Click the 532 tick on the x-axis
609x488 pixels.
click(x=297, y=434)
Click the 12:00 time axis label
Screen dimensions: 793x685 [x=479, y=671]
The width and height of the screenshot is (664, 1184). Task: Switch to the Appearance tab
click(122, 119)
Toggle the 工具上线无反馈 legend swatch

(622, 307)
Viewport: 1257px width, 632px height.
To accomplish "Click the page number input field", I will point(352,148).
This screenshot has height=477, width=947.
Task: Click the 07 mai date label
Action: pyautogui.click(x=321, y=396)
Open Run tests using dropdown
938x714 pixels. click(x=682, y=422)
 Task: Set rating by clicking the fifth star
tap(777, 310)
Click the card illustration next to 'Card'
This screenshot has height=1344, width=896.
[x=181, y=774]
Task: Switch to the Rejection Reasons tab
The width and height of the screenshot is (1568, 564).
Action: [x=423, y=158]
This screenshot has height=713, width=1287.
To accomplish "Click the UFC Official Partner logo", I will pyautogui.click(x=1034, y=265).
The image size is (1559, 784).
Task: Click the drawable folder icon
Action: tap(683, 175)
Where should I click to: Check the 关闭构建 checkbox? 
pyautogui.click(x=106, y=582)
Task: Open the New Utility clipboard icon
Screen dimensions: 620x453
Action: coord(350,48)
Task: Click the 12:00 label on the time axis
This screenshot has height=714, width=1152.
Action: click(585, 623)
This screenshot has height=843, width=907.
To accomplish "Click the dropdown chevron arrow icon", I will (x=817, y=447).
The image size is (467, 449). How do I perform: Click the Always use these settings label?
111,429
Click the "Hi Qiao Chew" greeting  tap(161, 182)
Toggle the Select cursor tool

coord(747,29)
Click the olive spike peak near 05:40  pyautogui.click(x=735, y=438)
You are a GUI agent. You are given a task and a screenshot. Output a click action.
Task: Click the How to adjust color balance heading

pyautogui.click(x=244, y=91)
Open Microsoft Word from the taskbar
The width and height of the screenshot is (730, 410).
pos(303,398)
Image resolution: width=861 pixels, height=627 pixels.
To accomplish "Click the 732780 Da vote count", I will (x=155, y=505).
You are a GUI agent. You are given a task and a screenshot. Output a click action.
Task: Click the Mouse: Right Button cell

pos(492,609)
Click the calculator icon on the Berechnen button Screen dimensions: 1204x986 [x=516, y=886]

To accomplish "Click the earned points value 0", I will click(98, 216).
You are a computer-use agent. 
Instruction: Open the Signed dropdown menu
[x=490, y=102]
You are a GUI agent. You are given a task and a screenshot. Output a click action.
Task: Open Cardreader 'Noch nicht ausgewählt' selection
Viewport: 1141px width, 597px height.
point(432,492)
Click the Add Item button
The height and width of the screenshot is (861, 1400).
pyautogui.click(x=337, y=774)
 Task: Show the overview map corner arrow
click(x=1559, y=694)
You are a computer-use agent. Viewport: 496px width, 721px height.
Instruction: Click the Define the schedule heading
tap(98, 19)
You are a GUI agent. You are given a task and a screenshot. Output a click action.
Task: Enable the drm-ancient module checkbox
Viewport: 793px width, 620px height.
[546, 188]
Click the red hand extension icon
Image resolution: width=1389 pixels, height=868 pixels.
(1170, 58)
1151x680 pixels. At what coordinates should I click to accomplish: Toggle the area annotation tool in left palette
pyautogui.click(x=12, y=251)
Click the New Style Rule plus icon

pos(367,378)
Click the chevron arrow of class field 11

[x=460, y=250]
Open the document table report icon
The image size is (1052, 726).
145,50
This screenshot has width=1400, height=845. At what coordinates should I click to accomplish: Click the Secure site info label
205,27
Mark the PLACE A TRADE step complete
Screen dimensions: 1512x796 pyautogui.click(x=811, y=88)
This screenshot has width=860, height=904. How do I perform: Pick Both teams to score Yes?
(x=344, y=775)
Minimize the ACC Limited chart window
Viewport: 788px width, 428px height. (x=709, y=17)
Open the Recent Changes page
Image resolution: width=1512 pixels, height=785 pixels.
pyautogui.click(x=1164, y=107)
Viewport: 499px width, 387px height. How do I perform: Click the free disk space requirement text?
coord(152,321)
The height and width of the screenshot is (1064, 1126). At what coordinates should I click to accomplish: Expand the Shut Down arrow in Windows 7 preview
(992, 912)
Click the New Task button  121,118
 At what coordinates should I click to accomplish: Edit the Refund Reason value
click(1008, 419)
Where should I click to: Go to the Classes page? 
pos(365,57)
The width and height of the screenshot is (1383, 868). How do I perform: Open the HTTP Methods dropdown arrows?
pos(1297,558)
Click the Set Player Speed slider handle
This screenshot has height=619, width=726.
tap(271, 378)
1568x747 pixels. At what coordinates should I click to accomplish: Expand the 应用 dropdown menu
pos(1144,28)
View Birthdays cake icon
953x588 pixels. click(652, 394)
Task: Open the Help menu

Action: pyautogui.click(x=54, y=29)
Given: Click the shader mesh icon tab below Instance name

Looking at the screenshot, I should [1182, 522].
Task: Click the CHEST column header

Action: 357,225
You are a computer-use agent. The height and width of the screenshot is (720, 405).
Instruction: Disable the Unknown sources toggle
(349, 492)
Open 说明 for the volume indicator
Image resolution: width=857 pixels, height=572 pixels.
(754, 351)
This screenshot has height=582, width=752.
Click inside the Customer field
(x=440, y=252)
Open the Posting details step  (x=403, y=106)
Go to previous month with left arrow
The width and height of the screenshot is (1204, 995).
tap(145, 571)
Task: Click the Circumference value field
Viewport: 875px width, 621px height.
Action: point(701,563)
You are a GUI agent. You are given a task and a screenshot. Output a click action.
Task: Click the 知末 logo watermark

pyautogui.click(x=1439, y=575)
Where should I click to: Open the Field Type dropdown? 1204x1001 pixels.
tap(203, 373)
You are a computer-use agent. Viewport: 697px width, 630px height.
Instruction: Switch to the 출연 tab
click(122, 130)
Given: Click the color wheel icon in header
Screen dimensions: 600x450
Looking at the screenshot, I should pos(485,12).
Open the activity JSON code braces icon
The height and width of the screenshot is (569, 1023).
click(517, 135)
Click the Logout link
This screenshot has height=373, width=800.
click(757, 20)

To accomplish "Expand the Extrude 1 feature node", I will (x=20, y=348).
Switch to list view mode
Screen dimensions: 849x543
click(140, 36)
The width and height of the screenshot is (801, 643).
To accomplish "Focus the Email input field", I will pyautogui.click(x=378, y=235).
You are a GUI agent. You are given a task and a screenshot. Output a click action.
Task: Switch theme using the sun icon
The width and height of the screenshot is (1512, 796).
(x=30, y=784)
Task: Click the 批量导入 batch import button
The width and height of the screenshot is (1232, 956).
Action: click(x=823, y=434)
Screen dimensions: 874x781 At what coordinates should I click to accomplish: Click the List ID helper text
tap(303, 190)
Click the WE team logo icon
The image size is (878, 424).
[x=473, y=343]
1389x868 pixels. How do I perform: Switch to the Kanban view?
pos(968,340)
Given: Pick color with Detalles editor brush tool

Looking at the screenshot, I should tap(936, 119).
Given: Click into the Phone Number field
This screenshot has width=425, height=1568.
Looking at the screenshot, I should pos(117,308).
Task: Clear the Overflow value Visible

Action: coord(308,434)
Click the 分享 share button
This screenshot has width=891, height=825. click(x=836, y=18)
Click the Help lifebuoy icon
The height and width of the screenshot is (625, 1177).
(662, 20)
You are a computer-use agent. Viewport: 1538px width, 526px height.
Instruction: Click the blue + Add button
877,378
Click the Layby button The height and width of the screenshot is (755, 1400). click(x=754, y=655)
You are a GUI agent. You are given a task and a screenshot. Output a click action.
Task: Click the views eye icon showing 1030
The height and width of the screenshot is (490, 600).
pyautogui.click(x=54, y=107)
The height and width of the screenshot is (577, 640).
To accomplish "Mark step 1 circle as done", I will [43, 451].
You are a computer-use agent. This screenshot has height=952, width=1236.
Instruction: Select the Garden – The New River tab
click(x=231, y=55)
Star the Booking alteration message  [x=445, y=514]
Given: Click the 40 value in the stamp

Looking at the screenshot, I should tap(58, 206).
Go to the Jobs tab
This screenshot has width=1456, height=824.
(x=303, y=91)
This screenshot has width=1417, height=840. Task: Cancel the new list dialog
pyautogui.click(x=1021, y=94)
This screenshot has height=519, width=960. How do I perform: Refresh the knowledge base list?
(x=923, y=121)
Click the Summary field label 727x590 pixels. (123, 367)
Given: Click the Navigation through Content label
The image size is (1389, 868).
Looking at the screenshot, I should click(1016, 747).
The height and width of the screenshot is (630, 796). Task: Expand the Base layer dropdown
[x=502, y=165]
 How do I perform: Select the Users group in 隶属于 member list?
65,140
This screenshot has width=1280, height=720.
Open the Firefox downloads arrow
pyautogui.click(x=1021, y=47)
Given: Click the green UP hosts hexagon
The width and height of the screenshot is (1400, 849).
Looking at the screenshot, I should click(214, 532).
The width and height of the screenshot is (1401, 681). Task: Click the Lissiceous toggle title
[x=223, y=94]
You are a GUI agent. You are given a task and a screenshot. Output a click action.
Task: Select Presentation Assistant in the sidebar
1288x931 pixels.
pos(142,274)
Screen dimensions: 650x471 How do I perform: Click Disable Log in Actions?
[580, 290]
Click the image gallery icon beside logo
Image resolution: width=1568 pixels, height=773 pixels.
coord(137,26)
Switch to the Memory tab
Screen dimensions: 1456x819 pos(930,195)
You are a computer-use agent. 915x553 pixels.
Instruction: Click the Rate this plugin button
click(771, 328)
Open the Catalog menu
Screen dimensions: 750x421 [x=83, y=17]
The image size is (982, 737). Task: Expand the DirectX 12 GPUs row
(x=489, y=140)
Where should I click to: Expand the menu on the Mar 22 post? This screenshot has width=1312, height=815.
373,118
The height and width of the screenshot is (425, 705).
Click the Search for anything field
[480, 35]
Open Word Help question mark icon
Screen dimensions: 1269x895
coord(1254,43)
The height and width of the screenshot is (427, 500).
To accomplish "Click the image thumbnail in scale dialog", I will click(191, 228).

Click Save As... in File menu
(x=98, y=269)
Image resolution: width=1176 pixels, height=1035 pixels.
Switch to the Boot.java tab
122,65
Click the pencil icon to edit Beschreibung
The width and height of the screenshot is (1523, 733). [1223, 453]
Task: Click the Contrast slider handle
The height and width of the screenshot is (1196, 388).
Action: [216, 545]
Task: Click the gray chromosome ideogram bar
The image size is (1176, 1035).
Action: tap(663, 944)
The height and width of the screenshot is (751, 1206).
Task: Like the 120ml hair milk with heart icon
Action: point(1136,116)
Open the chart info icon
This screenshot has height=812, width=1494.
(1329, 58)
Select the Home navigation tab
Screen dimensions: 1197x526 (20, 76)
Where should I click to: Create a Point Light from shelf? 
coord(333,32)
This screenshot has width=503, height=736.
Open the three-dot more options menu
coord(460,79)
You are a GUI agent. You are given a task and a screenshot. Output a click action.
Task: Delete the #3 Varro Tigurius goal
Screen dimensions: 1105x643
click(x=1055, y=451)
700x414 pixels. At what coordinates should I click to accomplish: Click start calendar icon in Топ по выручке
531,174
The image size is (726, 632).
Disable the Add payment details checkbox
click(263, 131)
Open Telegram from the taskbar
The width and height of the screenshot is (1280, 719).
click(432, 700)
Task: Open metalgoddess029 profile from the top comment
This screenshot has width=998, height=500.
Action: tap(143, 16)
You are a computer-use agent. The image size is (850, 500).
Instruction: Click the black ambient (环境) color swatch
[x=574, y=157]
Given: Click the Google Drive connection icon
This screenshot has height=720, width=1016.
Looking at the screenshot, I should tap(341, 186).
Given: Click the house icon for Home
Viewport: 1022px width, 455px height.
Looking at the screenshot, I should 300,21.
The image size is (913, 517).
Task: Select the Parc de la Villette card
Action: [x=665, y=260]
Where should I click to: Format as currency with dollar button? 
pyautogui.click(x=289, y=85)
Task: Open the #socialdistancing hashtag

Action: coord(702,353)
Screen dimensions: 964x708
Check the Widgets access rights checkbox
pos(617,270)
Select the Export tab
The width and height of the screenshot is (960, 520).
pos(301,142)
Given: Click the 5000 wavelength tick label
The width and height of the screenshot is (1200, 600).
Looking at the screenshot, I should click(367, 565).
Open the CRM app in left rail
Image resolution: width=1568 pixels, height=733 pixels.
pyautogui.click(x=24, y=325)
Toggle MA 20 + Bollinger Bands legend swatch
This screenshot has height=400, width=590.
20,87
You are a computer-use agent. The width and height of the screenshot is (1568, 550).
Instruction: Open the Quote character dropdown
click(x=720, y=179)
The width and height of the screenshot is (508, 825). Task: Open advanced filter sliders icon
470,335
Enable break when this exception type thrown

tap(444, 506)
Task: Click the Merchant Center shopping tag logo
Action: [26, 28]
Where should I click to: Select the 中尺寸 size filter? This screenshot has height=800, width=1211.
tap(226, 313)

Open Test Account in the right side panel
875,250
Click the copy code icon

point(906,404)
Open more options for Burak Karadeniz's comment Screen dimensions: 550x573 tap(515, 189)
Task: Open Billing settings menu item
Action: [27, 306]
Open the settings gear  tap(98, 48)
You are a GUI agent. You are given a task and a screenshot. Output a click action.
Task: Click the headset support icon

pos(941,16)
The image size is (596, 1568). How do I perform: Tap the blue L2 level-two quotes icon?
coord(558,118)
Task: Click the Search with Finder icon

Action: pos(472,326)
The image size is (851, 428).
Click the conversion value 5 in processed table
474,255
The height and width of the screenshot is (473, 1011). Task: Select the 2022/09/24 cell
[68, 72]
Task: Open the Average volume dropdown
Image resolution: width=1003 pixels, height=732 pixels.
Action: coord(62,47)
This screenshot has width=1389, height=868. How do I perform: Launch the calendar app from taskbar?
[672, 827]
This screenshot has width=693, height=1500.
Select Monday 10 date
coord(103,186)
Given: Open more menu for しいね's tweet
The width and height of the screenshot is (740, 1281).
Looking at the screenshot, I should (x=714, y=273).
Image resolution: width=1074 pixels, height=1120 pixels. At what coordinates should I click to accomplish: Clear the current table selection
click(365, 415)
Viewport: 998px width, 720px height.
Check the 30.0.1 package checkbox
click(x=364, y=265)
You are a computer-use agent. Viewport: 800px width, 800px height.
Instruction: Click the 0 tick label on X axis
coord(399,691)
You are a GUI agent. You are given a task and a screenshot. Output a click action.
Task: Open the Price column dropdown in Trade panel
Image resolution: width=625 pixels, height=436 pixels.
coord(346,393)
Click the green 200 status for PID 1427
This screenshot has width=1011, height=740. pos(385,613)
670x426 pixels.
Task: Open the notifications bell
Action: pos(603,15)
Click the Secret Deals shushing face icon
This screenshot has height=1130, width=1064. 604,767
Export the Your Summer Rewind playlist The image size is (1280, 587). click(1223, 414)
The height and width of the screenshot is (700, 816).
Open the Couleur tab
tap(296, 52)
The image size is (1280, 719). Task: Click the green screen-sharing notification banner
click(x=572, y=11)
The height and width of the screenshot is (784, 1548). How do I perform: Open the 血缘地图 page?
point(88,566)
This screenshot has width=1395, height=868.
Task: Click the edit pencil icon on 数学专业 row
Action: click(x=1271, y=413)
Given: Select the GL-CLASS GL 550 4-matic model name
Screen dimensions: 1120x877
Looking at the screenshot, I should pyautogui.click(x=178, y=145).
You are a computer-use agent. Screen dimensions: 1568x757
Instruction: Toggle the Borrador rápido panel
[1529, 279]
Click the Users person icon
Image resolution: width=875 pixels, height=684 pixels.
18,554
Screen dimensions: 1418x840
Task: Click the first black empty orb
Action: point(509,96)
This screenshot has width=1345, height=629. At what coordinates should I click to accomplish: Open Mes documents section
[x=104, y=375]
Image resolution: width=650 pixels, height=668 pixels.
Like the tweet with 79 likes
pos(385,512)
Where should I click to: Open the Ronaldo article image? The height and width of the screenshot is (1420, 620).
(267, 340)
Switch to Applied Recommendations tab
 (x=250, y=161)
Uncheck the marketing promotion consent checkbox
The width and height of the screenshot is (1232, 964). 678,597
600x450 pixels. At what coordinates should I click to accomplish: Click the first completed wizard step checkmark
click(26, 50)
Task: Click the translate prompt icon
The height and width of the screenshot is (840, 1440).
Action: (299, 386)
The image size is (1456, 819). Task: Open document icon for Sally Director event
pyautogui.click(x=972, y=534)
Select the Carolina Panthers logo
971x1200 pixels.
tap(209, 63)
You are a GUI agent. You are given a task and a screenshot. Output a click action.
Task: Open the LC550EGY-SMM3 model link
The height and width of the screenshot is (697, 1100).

★ ★ ★ ★ ★

ANWEISUNG
Sammle bitte alle Zeilen der Einträge oben, in denen die Zeichenfolge „settings“ vorkommt, und gib sie unverändert wieder. Groß- und Kleinschreibung zählt dabei.

LÖSUNG
The image size is (467, 449). How do I perform: Click the Always use these settings label?
Task: Open Billing settings menu item
Open the settings gear  tap(98, 48)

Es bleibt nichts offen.